Pakistan bağlantılı Transparent Tribe (diğer adıyla APT 36, Operation C-Major), verilerinizi çalmak için popüler uygulamalar olarak bir Android casus yazılımı olan CapraRAT’ı gizler. Kendinizi bu dolandırıcılıklardan nasıl koruyacağınızı öğrenin.
SentinelLabs siber güvenlik araştırmacıları, Pakistan bağlantılı bilgisayar korsanlığı grubu Transparent Tribe (diğer adıyla APT 36, Operation C-Major) ile bağlantılı yeni bir Android casus yazılım dalgasını ortaya çıkardı.
Araştırmacılar, aktöre bağlı dört yeni CapraRAT APK’sı (Android uygulama paketi) keşfettiler, hepsi saldırgana Android cihaz verileri üzerinde kontrol sağlayan son derece istilacı bir casus yazılım olan CapraRAT’ı yüklüyor. Kötü amaçlı yazılım görünüşte zararsız uygulamalar olarak gizleniyor – Crazy Games, S*xy Videos, Weapons ve TikTok.
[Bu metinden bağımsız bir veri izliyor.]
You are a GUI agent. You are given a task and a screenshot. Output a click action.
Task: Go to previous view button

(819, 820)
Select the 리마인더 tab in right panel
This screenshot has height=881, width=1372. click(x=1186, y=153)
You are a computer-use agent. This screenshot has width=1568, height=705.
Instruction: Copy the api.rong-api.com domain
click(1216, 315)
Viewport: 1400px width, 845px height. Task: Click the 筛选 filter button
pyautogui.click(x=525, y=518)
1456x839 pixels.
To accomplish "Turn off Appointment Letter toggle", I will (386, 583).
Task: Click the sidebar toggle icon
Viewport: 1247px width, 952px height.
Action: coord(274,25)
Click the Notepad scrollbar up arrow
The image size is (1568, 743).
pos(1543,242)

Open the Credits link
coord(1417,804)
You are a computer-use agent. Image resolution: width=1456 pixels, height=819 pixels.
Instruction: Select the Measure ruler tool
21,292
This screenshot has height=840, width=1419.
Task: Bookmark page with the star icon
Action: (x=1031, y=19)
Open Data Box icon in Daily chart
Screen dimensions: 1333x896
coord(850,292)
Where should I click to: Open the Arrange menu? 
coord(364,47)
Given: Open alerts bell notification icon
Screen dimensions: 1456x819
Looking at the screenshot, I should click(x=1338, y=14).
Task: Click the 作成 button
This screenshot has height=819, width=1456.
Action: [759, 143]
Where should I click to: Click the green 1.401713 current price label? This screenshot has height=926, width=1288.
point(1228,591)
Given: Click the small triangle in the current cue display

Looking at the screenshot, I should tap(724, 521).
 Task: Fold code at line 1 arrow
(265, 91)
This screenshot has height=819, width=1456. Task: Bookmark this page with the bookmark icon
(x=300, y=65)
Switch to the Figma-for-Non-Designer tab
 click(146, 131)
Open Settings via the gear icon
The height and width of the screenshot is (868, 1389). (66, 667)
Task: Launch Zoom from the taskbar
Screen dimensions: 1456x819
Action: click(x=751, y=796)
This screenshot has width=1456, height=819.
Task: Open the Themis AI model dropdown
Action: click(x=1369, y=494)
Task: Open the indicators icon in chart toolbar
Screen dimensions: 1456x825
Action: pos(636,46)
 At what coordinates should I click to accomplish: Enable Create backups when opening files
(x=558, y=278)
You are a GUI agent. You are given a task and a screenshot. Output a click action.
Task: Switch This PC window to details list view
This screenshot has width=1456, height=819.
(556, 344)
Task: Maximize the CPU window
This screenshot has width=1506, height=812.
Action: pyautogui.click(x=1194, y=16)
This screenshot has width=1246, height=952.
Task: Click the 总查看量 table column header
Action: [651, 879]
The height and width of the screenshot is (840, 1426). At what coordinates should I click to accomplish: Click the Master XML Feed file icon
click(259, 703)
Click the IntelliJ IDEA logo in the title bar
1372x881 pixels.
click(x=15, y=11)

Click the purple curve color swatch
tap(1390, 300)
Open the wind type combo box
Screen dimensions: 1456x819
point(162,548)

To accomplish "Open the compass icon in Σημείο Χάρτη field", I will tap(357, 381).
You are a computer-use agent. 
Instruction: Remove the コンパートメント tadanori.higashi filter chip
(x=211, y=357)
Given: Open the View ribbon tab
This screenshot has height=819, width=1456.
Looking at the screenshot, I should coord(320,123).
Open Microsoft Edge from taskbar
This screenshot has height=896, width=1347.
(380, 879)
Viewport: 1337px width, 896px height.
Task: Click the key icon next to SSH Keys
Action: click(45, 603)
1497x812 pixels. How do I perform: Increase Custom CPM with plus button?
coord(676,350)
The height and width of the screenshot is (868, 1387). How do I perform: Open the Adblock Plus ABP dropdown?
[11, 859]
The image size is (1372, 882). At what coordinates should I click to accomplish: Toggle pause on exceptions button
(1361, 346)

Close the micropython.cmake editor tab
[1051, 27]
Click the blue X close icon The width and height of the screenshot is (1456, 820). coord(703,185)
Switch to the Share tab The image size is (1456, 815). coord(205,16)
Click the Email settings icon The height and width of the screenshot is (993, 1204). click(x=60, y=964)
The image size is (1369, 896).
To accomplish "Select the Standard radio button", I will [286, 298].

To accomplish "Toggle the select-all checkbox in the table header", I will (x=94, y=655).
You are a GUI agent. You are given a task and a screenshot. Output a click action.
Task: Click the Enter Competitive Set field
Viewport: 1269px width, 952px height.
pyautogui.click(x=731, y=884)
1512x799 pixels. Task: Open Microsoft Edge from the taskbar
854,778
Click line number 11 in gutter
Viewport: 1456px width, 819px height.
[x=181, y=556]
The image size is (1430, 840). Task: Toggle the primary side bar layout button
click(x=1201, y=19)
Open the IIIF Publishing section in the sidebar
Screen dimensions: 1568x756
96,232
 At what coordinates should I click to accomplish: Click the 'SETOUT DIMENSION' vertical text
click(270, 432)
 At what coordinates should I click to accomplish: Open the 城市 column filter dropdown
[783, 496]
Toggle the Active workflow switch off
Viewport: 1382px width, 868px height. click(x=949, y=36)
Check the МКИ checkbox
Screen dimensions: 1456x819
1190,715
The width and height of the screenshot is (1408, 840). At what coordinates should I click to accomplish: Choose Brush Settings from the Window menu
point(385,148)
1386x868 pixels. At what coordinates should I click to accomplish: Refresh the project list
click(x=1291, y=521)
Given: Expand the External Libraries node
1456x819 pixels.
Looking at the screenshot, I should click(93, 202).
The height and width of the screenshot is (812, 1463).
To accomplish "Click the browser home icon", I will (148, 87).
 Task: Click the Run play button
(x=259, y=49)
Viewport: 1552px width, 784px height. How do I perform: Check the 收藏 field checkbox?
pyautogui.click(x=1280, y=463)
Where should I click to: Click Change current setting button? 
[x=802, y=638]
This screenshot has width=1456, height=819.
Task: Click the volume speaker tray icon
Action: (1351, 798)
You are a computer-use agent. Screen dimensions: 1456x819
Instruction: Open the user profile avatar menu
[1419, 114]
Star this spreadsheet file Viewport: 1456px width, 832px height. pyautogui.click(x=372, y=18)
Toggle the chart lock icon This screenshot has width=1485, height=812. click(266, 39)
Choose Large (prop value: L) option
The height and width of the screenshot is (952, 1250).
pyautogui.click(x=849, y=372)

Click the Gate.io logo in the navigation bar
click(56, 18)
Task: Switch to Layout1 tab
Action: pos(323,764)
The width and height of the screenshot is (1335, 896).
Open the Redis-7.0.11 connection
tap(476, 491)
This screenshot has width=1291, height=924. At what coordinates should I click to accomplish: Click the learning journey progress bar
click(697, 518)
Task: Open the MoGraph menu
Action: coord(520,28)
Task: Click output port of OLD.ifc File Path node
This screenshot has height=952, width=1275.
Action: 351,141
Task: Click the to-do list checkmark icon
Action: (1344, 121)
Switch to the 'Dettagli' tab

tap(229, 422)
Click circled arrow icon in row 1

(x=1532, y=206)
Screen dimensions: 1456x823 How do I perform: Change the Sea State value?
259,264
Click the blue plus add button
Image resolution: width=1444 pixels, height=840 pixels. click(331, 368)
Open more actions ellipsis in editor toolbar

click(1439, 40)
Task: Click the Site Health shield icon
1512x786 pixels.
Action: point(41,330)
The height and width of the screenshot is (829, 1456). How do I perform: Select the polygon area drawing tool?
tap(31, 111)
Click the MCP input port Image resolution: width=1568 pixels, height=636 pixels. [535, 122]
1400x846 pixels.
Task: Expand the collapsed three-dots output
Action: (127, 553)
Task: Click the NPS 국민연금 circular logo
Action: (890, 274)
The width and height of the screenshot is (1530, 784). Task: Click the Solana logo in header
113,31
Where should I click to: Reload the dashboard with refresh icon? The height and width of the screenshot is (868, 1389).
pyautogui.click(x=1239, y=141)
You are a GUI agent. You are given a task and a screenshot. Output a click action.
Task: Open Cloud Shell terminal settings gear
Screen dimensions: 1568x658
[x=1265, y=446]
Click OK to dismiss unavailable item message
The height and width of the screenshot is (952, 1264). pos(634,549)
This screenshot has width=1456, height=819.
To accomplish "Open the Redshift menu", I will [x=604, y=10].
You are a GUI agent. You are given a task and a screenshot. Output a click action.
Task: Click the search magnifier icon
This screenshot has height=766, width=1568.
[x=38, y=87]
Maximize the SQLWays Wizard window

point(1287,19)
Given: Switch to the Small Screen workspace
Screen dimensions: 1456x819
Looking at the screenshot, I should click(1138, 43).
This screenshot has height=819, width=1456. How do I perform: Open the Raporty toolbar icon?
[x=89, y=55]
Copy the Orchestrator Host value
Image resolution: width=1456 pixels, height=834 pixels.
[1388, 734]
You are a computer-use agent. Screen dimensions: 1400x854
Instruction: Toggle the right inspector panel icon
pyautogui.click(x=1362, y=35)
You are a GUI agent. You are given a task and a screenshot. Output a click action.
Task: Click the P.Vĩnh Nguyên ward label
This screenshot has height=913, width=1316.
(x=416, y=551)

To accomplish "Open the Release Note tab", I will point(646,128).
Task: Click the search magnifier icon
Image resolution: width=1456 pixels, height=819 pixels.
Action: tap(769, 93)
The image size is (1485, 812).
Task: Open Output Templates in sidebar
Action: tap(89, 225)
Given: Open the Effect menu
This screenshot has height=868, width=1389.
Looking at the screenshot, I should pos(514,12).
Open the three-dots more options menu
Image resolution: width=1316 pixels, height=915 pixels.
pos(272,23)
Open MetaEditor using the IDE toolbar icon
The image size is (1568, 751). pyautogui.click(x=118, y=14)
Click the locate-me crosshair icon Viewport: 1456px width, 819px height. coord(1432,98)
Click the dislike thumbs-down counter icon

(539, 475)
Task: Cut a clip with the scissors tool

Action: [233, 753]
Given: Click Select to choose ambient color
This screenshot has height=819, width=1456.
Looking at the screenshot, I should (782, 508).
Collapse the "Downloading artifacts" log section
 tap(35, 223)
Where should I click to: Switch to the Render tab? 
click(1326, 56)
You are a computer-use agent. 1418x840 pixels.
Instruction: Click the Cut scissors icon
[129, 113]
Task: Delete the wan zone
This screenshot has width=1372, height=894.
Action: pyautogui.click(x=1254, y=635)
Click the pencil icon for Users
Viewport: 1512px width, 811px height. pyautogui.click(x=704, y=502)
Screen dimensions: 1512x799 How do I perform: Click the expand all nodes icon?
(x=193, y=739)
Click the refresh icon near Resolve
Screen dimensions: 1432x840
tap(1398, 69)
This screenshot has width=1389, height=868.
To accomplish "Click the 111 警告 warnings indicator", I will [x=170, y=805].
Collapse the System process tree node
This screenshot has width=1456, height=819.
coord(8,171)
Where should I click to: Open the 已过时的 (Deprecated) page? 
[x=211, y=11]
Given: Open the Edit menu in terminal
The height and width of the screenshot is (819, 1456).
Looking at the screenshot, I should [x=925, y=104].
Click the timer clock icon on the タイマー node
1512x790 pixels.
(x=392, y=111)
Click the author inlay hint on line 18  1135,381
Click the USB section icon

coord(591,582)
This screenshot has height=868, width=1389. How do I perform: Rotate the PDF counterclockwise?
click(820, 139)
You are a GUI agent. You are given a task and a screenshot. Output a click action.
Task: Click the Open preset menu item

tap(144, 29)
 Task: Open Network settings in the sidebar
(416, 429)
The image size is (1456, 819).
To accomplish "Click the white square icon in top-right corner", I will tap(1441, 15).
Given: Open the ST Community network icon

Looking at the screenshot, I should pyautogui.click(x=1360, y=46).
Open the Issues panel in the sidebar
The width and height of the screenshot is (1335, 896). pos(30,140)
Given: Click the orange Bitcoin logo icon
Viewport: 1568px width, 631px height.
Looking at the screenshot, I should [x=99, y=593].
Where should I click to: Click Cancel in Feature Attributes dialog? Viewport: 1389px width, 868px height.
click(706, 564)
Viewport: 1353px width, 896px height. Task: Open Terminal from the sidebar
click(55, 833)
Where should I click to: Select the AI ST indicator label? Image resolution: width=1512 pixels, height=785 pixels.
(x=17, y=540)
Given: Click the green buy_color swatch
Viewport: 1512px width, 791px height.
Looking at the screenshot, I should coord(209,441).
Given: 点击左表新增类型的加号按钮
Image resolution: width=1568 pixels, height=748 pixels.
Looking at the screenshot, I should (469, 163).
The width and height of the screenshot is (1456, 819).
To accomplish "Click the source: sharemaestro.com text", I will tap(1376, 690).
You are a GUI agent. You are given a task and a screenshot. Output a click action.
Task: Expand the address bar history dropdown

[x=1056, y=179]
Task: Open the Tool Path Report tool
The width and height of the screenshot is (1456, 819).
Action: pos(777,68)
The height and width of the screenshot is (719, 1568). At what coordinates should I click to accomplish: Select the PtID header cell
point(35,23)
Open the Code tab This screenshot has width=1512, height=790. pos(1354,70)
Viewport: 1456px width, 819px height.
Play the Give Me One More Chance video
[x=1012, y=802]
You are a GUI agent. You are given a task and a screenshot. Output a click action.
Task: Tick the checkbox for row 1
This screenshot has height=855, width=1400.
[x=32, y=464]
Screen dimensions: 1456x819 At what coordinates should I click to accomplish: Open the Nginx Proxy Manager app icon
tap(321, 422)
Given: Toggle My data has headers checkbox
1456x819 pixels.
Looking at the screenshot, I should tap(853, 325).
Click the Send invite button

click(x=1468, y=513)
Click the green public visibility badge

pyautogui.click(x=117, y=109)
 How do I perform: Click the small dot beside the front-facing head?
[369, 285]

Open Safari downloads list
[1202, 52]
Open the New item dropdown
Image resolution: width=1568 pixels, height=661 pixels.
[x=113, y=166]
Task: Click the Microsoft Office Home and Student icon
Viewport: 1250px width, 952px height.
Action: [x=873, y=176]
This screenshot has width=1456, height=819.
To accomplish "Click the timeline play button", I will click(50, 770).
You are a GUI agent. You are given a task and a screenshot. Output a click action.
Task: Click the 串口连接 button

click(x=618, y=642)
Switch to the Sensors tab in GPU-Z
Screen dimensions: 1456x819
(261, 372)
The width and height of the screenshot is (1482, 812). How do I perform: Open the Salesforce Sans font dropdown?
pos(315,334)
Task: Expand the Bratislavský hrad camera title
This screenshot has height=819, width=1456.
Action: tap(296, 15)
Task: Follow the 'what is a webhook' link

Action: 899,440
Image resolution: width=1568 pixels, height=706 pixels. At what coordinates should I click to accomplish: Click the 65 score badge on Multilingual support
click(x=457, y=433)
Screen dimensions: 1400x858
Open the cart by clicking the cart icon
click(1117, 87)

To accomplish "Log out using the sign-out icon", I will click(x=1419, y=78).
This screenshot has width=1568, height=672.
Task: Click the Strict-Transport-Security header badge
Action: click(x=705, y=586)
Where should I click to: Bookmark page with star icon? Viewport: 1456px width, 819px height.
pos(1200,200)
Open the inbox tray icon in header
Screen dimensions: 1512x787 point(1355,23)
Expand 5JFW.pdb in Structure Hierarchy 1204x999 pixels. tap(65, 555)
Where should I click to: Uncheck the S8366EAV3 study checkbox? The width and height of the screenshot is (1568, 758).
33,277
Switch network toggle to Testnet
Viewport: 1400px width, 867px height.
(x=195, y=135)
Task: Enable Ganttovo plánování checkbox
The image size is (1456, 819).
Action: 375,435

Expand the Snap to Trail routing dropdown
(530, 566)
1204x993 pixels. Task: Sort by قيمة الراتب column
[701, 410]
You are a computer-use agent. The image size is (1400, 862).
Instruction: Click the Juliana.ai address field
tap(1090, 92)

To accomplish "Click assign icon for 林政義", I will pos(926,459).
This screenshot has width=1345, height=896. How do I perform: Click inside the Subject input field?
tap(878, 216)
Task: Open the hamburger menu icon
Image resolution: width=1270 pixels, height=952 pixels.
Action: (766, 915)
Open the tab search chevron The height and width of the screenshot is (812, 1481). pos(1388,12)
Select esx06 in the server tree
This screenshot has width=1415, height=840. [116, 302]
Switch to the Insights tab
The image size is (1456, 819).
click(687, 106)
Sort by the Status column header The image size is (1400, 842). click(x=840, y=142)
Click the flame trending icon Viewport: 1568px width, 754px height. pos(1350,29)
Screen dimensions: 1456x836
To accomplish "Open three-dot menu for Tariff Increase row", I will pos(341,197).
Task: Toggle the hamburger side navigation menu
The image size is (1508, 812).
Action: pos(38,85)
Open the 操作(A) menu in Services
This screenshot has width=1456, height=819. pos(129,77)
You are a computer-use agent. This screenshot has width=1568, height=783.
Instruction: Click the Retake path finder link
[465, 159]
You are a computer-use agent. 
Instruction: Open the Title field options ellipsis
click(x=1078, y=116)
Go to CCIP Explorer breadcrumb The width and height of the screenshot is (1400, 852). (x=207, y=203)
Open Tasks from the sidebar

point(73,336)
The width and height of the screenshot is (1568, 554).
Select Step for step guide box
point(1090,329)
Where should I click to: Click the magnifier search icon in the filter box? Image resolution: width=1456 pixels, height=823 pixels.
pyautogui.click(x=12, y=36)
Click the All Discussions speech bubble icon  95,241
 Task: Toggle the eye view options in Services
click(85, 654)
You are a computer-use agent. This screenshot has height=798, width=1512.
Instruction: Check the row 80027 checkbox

Bu durum, grubun hedef kitlesini mobil oyuncular, silah tutkunları ve TikTok kullanıcılarını da kapsayacak şekilde genişlettiğini ve daha önce Hindistan hükümeti ve askeri personele odaklandıklarını, bundan önemli ölçüde uzaklaştığını gösteriyor.
SentinelLabs’in blog yazısına göre araştırmacılar, aktörün modern Android cihazlar için temel işlevleri aynı tutarken temel kodu güncelledikten sonra bile, düzenlenmiş video tarama uygulamalarına casus yazılım yerleştirmeye devam ettiğini buldu.
Bilginize, Eylül 2023’te SentinelLabs, Transparent Tribe’ın CapraRAT mobil uzaktan erişim trojanına bağlı üç APK keşfetti. Bu uygulamalar, YouTube’un görünümünü taklit ederken, meşru Android YouTube uygulamasından daha az özellikliydi.
S*xy Videos uygulaması: S*xy Videos uygulaması YouTube’u uygulamanın temasıyla ilgili bir sorguyla başlatır ve benzer şekilde TikTok uygulaması YouTube’u “Tik Toks” sorgusuyla başlatırken, Weapons uygulaması klasik silahları inceleyen ve 2,7 milyon abonesi olan Forgotten Weapons YouTube kanalını başlatır. Bu, önceki kampanyanın Piya Sharma adlı bir APK ile romantik temalı bir sosyal mühendislik bahanesini kullanmasını ve YouTube’u sorgusuz başlatmasını takip ediyor.
Crazy Games uygulaması: Crazy Games uygulaması, kullanıcıların GPS konumuna erişme, ağ durumunu yönetme, SMS okuma ve gönderme, kişileri okuma, ses ve ekran kaydı yapma, depolama okuma ve yazma erişimi, kamerayı kullanma ve arama geçmişini görüntüleme vb. gibi riskli izinler vermesini gerektiren bir gözetleme aracıdır.
En son CapraRAT sürümleri, herhangi bir silahlandırma belirtisi olmadan YouTube veya CrazyGames’e URL’leri başlatmak için WebView’ı kullanır, çünkü SMS, aramalar, kişiler veya ses/görüntü kaydı gibi önemli CapraRAT izinlerine ihtiyaç duymaz.
Araştırmacılar, “Yeni CapraRAT paketleri ayrıca, geliştiricilerin uyumluluğu artırmak için bir projeye dahil etmeyi seçebileceği Android Destek Kütüphanesi aracılığıyla Android’in eski sürümleriyle uyumluluğu sürdürmekten sorumlu olan WebView adlı çok basit bir yeni sınıf da içeriyor” dedi.
CapraTube remix kampanyası, güvenilir olmayan kaynaklardan uygulama indiren bireyleri hedef alıyor. Güvende kalmak için Google Play gibi resmi mağazaları tercih edin, uygulama izinlerini inceleyin, bilmediğiniz bir uygulamayı indirmeden önce bağımsız incelemeleri okuyun ve Android cihazınıza saygın bir güvenlik çözümü yükleyin ve koruyun.